Start
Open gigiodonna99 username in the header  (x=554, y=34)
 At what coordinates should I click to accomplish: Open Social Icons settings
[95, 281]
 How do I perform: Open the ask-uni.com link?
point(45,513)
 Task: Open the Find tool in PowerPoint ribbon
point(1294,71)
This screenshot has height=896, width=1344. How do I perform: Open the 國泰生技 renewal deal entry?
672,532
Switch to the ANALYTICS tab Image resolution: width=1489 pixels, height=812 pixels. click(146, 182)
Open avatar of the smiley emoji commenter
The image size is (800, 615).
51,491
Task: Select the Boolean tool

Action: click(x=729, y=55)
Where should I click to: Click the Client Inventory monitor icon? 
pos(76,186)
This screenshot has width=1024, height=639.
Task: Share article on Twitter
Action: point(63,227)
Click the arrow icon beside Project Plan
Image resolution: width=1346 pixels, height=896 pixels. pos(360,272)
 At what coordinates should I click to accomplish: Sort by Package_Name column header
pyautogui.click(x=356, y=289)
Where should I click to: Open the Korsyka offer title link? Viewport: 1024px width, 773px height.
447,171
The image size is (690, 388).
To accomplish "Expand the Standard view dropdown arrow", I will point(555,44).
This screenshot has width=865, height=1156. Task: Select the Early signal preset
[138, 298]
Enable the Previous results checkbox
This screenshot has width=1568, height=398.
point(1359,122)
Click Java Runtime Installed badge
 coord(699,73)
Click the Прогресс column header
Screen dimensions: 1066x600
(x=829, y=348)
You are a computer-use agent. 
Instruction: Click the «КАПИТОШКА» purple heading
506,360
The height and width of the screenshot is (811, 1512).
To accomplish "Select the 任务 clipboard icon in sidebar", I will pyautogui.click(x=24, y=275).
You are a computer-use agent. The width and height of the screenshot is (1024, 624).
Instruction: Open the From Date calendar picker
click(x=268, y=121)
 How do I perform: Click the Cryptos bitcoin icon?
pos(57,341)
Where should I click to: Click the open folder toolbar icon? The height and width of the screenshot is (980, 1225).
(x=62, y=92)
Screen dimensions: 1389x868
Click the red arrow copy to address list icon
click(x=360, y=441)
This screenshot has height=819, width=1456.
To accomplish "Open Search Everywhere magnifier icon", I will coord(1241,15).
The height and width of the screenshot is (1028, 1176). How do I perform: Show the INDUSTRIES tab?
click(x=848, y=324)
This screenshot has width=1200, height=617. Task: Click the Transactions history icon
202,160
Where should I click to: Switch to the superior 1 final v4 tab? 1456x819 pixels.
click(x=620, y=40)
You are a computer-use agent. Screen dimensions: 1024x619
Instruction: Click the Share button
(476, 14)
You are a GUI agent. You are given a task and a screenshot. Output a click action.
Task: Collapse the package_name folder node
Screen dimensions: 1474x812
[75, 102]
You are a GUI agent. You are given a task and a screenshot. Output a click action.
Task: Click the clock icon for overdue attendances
End
-- What to produce --
Convert all of the items above into a numbered list, leaving out the blank lines.

-- Result below --
1. Open gigiodonna99 username in the header  (x=554, y=34)
2.  At what coordinates should I click to accomplish: Open Social Icons settings
3. [95, 281]
4.  How do I perform: Open the ask-uni.com link?
5. point(45,513)
6.  Task: Open the Find tool in PowerPoint ribbon
7. point(1294,71)
8. This screenshot has height=896, width=1344. How do I perform: Open the 國泰生技 renewal deal entry?
9. 672,532
10. Switch to the ANALYTICS tab Image resolution: width=1489 pixels, height=812 pixels. click(146, 182)
11. Open avatar of the smiley emoji commenter
12. The image size is (800, 615).
13. 51,491
14. Task: Select the Boolean tool
15. Action: click(x=729, y=55)
16. Where should I click to: Click the Client Inventory monitor icon? 
17. pos(76,186)
18. This screenshot has width=1024, height=639.
19. Task: Share article on Twitter
20. Action: point(63,227)
21. Click the arrow icon beside Project Plan
22. Image resolution: width=1346 pixels, height=896 pixels. pos(360,272)
23.  At what coordinates should I click to accomplish: Sort by Package_Name column header
24. pyautogui.click(x=356, y=289)
25. Where should I click to: Open the Korsyka offer title link? Viewport: 1024px width, 773px height.
26. 447,171
27. The image size is (690, 388).
28. To accomplish "Expand the Standard view dropdown arrow", I will point(555,44).
29. This screenshot has width=865, height=1156. Task: Select the Early signal preset
30. [138, 298]
31. Enable the Previous results checkbox
32. This screenshot has width=1568, height=398.
33. point(1359,122)
34. Click Java Runtime Installed badge
35.  coord(699,73)
36. Click the Прогресс column header
37. Screen dimensions: 1066x600
38. (x=829, y=348)
39. You are a computer-use agent. 
40. Instruction: Click the «КАПИТОШКА» purple heading
41. 506,360
42. The height and width of the screenshot is (811, 1512).
43. To accomplish "Select the 任务 clipboard icon in sidebar", I will pyautogui.click(x=24, y=275).
44. You are a computer-use agent. The width and height of the screenshot is (1024, 624).
45. Instruction: Open the From Date calendar picker
46. click(x=268, y=121)
47.  How do I perform: Click the Cryptos bitcoin icon?
48. pos(57,341)
49. Where should I click to: Click the open folder toolbar icon? The height and width of the screenshot is (980, 1225).
50. (x=62, y=92)
51. Screen dimensions: 1389x868
52. Click the red arrow copy to address list icon
53. click(x=360, y=441)
54. This screenshot has height=819, width=1456.
55. To accomplish "Open Search Everywhere magnifier icon", I will coord(1241,15).
56. The height and width of the screenshot is (1028, 1176). How do I perform: Show the INDUSTRIES tab?
57. click(x=848, y=324)
58. This screenshot has width=1200, height=617. Task: Click the Transactions history icon
59. 202,160
60. Where should I click to: Switch to the superior 1 final v4 tab? 1456x819 pixels.
61. click(x=620, y=40)
62. You are a computer-use agent. Screen dimensions: 1024x619
63. Instruction: Click the Share button
64. (476, 14)
65. You are a GUI agent. You are given a task and a screenshot. Output a click action.
66. Task: Collapse the package_name folder node
67. Screen dimensions: 1474x812
68. [75, 102]
69. You are a GUI agent. You are given a task and a screenshot. Output a click action.
70. Task: Click the clock icon for overdue attendances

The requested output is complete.